Se acercó con paso indeciso al huerto y se detuvo a contemplarlo desde
fuera. La verja estaba vencida, no tanto por el paso de los años como por el
peso de todos los chavales que tantas veces se habían colado a robar higos
aprovechando que ese rincón, protegido en verano por el manto de la morera, era
el menos visible desde la casa. Inspeccionó la zona de forma minuciosa e
indiferente tratando de imaginar con exactitud forense dónde apoyarían pies y
manos para entrar con mayor facilidad y evitar engancharse la ropa. Miró al
suelo y se agachó para recoger un cochecito de juguete que había sobre el
barro. Debía de haberse caído de los bolsillos de alguno de los chicos. En
cuclillas se quedó observando la escena, un deportivo de un brillante color
rojo carmín yacía boca arriba. Se imaginó no sin compasión al dueño del coche y
como lo habría echado en falta al meterse la mano en el bolsillo ya de vuelta
en su habitación y con el estómago lleno de higos. Se percató de que así
funcionaban las personas en el gran mercado en tránsito que es la vida -
sacrificando objetos y personas que vienen y luego se van a cambio de otras
necesidades más urgentes. Se acordó de su propia infancia y algunas de las
primeras cosas a las que tuvo que decir adiós sin todavía llegar a entender por
qué. Sintió en todo el cuerpo el sabor excesivamente amargo de aquellas
primeras pérdidas. El aguijonazo profundo y efímero que marca el instante preciso en que uno
comprende que ha perdido algo para siempre y el meneo embriagador que viene a
continuación y se prolonga a lo largo de los días. Como aquella ocasión en que
su oso de peluche azul, su preferido, desapareció durante semanas
para luego volver a aparecer de manera inexplicable en un armario en el que lo
había buscado cien veces. Aquel suceso incomprensible. Ahora fantaseaba con la
idea de que sus padres hubieran manufacturado aquel misterio como rito de
pasaje a dos grandes temas de la vida: la pérdida y la esperanza de lo
imposible. La primera pérdida que recuerda, la primera vez que algo se fue de
verdad para no volver fue junto al mar. Estaba a punto de cumplir 5 años.

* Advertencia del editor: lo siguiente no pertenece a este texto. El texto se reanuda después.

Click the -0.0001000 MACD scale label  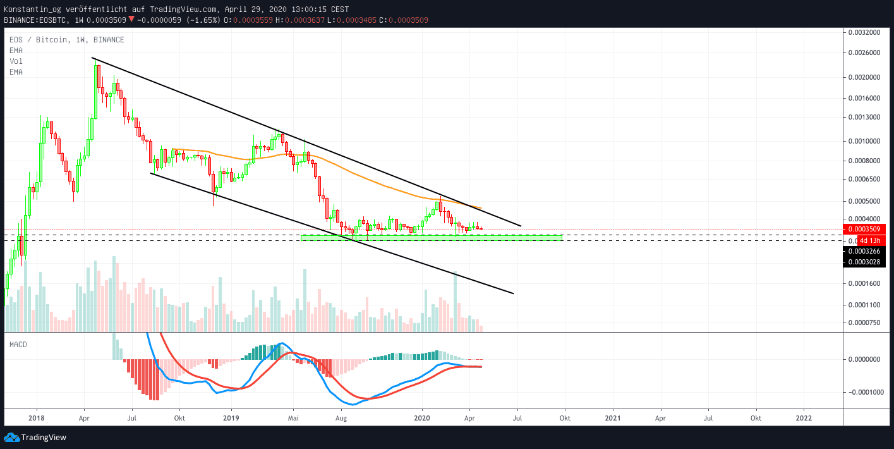pyautogui.click(x=864, y=392)
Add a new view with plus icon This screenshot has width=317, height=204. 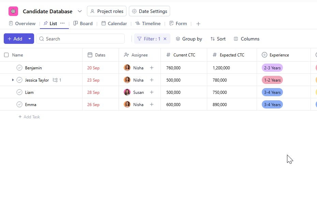point(198,24)
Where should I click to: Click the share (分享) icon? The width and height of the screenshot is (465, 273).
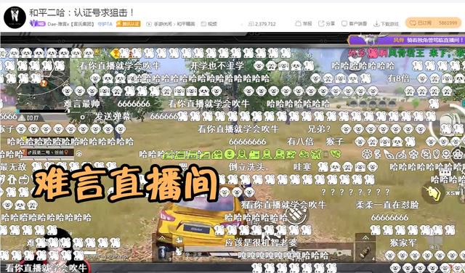point(321,23)
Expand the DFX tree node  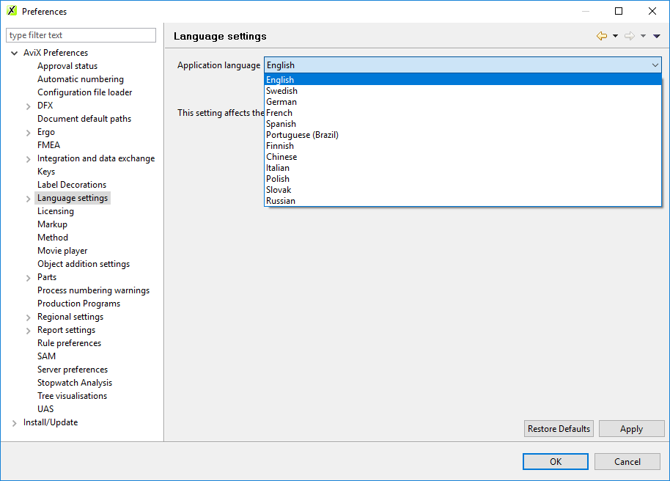(28, 105)
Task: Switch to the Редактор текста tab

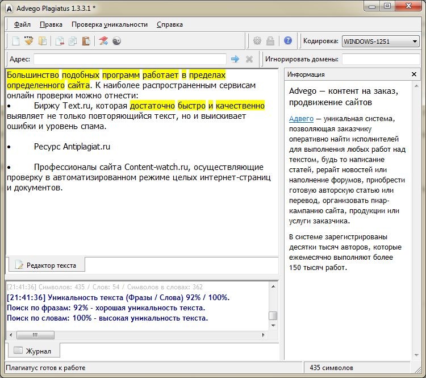Action: [45, 264]
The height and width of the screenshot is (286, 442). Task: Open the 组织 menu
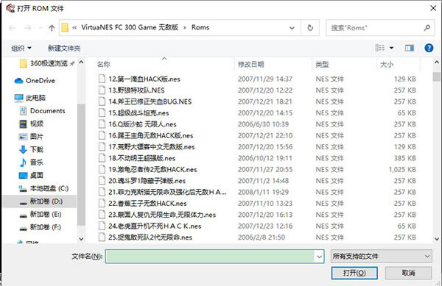coord(21,48)
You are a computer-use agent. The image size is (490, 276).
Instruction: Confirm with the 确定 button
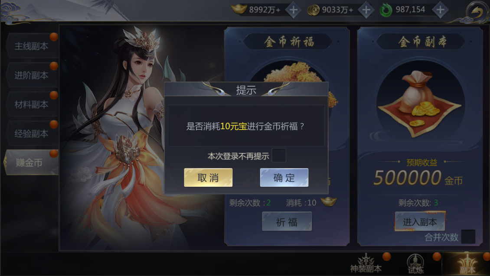(284, 178)
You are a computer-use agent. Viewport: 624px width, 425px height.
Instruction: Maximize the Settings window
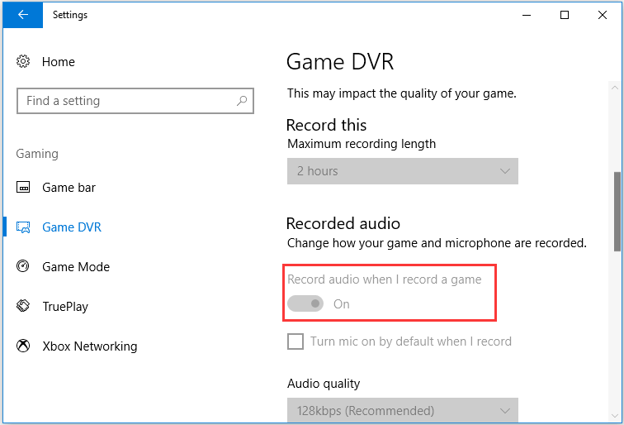point(565,15)
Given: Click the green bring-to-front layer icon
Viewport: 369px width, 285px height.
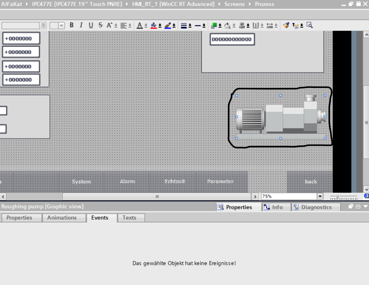Looking at the screenshot, I should 214,25.
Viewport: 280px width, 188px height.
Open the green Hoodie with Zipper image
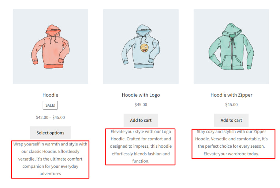point(231,47)
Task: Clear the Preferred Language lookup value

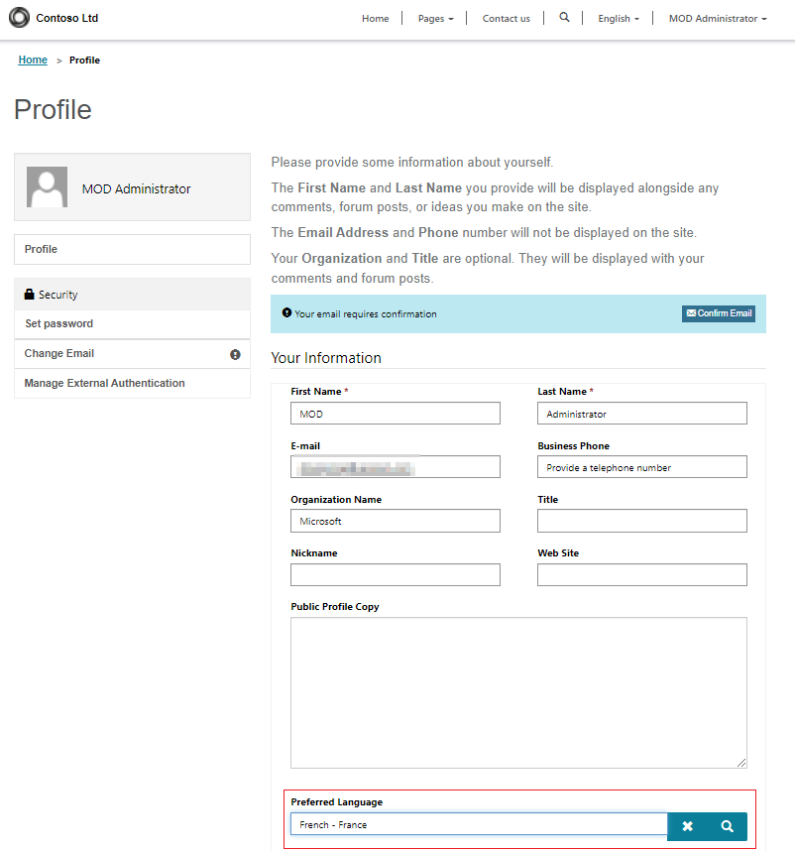Action: coord(687,826)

Comenzaba a tener conciencia del amor por su madre y de la necesidad de
mantener una alianza afectiva fuerte así que decidió hacerle un regalo. Decidió
encontrar una concha del tamaño exacto para guardar la alianza de bodas de su
madre. A ella no le gustaba bañarse con el anillo y cuando iba a la playa
siempre lo dejaba en la bolsa de lona. Cogió la alianza aprovechando que la
madre se había acercado a hablar con una conocida un par de sombrillas playa abajo,
y se fue a la orilla a consumar su plan. En un despiste la alianza cayó de su
mano, vino una ola y se la llevo para siempre. Con los nervios intentó escarbar
en la arena pero eso solo empeoró las cosas y con el agua turbia ya no
hubo manera de recuperar el anillo. El mar se la había arrebatado de sus
mismísimas manos. Al llegar a casa le cayó una buena. A la mañana siguiente todavía le dolían los golpes pero aquel último recuerdo de la alianza resbalando
de su mano para desaparecer en el mar le estuvo escociendo todo el verano, y
la rabia delirante en el rostro de su madre aquella tarde mientras le gritaba y
le zarandeaba por la habitación ya no la olvidaría jamás. La voz sosegada del padre en la habitación contigua tratando de calmar a su esposa, convenciéndola
de que tampoco tenía tanta importancia, que aquello tan solo era un objeto, que
por favor no gastase tantas fuerzas en descifrar oscuros presagios en aquel
incidente banal, tampoco le sirvió para apaciguar su honda sensación de culpa.